Mesmo que isso signifique usar caminhos que percorrem, mas não criam, estereótipos de género, porque o objectivo não é o de os aprofundar e manter mas o de saber que, existindo e devendo ser corrigidos noutros planos, são um veículo adequado para promover a adesão a uma mensagem de saúde pública com inequívoco interesse individual e colectivo.
Estando cientificamente demonstrado que a adição ao consumo de tabaco começa maioritariamente na adolescência e que, quando começa nessa faixa etária, é mais difícil de tratar, a campanha que visa prevenir essa adição tem de ser eficaz em fazer ver aos mais jovens como os maus hábitos podem encurtar uma vida ainda tão necessária no plano afectivo e tão cheia de potencial.
Se assim não fosse, estaria o Estado enfraquecido perante gigantes que têm como único objectivo o lucro económico, mesmo que isso passe por prejudicar gravemente a saúde individual e colectiva.

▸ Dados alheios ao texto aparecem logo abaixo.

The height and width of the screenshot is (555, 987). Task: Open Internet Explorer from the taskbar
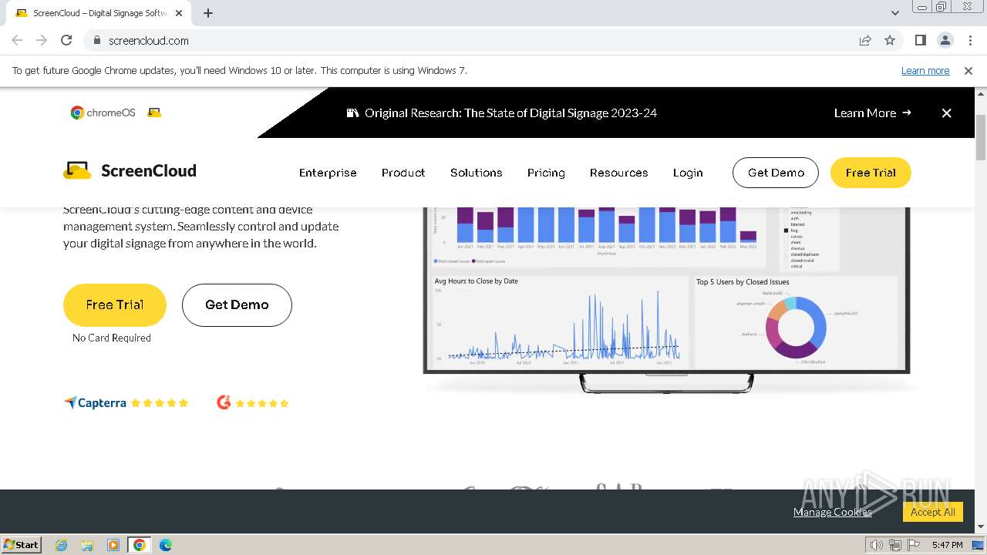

Muito importante até seria que as organizações que em Portugal lutam há tanto tempo pela igualdade de género e pela dignificação do estatuto da mulher ajudassem a compreender porque é que em Portugal - ao contrário do que se passa nos países mais desenvolvidos da Europa - o grupo das mulheres mais qualificadas é aquele que mais dificuldade tem em deixar de fumar. Porque isso provavelmente significa que têm de se afirmar, no contexto laboral, adoptando comportamentos conotados com a masculinidade. E, se for assim, é indispensável desenvolver políticas que contrariem essa realidade e a saúde também estará nesse combate.
A saúde tem estado na linha da frente, e quer continuar a estar, no combate às consequências negativas para a saúde dos estereótipos de género. Além de injustos e inaceitáveis, têm nexo de causalidade demonstrado com doença física, mental e morte nas mulheres. Por isso existem linhas de acção política específica nesse domínio que será sempre necessário melhorar, aprofundar e desenvolver. E esse é um combate de todos nós!